» What this task involves
Reproduce word for word the lines between those holding "https://www.facebook.com/cyclingaca (849, 697)" and "[Nous suivre sur TikTok] (22, 2543)", inclusive, and nothing else from the data below.
/---
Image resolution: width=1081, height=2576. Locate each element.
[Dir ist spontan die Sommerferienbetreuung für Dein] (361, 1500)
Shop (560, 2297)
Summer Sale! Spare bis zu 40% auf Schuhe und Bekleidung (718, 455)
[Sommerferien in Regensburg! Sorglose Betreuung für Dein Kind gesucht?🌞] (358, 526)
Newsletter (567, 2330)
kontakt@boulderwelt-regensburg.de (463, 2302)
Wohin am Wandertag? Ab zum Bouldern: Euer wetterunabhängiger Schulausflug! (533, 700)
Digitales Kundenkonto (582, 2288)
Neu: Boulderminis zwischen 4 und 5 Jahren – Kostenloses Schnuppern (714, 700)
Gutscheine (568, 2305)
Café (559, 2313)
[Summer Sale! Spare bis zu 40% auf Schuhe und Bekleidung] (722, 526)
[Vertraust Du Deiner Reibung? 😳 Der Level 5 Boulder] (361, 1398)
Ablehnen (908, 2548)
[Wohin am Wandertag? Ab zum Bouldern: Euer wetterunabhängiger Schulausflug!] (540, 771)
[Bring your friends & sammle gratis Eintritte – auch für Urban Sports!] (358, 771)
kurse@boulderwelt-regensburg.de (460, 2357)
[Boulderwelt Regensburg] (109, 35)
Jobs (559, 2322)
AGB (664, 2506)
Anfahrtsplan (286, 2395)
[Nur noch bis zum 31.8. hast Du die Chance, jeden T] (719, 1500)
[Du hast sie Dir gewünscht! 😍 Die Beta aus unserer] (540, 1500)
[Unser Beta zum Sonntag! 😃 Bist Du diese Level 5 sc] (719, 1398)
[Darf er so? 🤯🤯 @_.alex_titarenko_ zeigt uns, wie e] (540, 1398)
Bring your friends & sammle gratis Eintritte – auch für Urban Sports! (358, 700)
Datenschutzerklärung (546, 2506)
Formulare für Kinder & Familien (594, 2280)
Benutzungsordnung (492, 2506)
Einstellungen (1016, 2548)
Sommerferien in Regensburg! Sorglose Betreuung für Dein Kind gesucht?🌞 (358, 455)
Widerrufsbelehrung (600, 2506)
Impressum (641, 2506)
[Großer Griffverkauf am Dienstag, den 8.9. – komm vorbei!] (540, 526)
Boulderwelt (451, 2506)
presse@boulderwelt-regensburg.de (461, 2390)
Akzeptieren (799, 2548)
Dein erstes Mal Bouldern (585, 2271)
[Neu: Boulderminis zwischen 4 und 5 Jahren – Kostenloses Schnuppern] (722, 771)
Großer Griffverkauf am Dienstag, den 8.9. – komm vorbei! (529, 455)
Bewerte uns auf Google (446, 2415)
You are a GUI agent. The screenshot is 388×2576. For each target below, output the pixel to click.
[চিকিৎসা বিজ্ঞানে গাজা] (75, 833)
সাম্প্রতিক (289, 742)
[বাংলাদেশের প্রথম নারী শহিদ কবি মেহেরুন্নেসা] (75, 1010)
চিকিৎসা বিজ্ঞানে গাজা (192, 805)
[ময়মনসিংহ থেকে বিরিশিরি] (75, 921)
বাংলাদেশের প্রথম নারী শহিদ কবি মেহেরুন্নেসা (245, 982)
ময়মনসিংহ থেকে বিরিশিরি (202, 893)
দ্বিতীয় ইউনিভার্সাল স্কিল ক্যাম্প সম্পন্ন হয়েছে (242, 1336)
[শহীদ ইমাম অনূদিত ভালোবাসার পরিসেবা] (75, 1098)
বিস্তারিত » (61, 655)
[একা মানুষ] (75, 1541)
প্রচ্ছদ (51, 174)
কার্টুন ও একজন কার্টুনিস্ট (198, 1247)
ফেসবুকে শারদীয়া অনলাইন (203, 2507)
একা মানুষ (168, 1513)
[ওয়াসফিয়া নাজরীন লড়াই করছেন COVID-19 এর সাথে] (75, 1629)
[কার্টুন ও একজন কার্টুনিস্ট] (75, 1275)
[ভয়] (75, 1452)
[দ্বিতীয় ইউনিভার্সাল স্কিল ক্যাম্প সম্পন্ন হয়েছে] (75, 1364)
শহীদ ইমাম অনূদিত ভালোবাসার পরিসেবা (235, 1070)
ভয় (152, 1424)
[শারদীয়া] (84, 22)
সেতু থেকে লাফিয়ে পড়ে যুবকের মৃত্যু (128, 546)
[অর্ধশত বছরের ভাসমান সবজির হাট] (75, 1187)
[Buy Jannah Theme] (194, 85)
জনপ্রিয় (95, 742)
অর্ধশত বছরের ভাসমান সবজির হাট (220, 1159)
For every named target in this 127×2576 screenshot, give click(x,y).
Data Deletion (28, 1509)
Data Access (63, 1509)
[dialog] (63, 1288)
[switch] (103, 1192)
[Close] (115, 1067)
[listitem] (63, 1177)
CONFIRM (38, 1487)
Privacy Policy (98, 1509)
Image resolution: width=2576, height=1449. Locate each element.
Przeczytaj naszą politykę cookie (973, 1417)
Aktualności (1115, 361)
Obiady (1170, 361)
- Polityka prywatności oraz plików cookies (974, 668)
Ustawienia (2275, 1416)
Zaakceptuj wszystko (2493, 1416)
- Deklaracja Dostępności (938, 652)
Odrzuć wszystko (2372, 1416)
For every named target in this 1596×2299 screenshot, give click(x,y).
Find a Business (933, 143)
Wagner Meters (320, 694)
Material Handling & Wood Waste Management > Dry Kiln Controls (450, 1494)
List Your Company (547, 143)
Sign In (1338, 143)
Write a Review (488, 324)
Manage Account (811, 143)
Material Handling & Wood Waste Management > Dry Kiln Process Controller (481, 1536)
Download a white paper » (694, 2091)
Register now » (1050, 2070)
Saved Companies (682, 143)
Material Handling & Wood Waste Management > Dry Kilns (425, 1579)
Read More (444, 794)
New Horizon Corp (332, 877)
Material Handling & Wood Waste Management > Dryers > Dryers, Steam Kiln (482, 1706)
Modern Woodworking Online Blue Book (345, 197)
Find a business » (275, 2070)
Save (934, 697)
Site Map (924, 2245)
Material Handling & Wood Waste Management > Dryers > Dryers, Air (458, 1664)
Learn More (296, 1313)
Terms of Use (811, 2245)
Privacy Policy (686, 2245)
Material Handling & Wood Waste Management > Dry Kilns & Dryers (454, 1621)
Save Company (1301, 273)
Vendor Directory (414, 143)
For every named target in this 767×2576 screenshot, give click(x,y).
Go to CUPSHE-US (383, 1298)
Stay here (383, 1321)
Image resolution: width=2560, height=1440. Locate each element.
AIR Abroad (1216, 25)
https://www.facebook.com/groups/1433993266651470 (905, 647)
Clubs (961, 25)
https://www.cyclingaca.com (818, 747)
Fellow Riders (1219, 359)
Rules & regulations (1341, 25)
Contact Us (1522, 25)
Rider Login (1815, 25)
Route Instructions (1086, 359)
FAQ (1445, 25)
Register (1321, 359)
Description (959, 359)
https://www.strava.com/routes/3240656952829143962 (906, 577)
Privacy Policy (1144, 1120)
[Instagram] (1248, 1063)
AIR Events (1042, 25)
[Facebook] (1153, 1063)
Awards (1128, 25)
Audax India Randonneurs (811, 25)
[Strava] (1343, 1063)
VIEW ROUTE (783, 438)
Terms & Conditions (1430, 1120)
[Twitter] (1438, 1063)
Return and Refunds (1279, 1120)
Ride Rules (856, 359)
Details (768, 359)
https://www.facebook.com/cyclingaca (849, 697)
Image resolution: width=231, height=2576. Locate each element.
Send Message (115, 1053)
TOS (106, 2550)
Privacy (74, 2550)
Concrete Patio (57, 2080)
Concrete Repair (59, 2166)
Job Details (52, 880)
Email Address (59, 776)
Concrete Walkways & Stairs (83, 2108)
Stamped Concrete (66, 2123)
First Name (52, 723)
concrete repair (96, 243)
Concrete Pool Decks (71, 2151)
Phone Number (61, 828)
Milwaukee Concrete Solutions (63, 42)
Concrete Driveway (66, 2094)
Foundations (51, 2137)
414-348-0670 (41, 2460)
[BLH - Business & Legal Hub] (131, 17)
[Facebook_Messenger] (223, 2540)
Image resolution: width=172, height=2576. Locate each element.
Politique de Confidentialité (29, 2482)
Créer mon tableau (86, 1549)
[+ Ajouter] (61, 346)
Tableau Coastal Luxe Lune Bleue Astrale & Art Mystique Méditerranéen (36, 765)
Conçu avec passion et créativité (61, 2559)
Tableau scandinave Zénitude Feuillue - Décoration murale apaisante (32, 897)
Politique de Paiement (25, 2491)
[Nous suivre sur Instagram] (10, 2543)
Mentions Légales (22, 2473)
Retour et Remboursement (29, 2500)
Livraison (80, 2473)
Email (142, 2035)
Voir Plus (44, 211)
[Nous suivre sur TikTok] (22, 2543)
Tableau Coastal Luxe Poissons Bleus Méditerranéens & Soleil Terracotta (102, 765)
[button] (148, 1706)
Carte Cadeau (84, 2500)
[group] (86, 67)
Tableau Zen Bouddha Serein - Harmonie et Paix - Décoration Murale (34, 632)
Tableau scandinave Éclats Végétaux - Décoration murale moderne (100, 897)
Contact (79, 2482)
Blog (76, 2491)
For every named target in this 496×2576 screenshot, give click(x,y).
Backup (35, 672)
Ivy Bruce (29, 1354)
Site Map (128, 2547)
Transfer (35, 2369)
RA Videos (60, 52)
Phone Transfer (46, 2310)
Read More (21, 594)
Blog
\---
» Task result
https://www.facebook.com/cyclingaca (849, 697)
Image resolution: width=231, height=2576. Locate each element.
Send Message (115, 1053)
TOS (106, 2550)
Privacy (74, 2550)
Concrete Patio (57, 2080)
Concrete Repair (59, 2166)
Job Details (52, 880)
Email Address (59, 776)
Concrete Walkways & Stairs (83, 2108)
Stamped Concrete (66, 2123)
First Name (52, 723)
concrete repair (96, 243)
Concrete Pool Decks (71, 2151)
Phone Number (61, 828)
Milwaukee Concrete Solutions (63, 42)
Concrete Driveway (66, 2094)
Foundations (51, 2137)
414-348-0670 (41, 2460)
[BLH - Business & Legal Hub] (131, 17)
[Facebook_Messenger] (223, 2540)
Image resolution: width=172, height=2576. Locate each element.
Politique de Confidentialité (29, 2482)
Créer mon tableau (86, 1549)
[+ Ajouter] (61, 346)
Tableau Coastal Luxe Lune Bleue Astrale & Art Mystique Méditerranéen (36, 765)
Conçu avec passion et créativité (61, 2559)
Tableau scandinave Zénitude Feuillue - Décoration murale apaisante (32, 897)
Politique de Paiement (25, 2491)
[Nous suivre sur Instagram] (10, 2543)
Mentions Légales (22, 2473)
Retour et Remboursement (29, 2500)
Livraison (80, 2473)
Email (142, 2035)
Voir Plus (44, 211)
[Nous suivre sur TikTok] (22, 2543)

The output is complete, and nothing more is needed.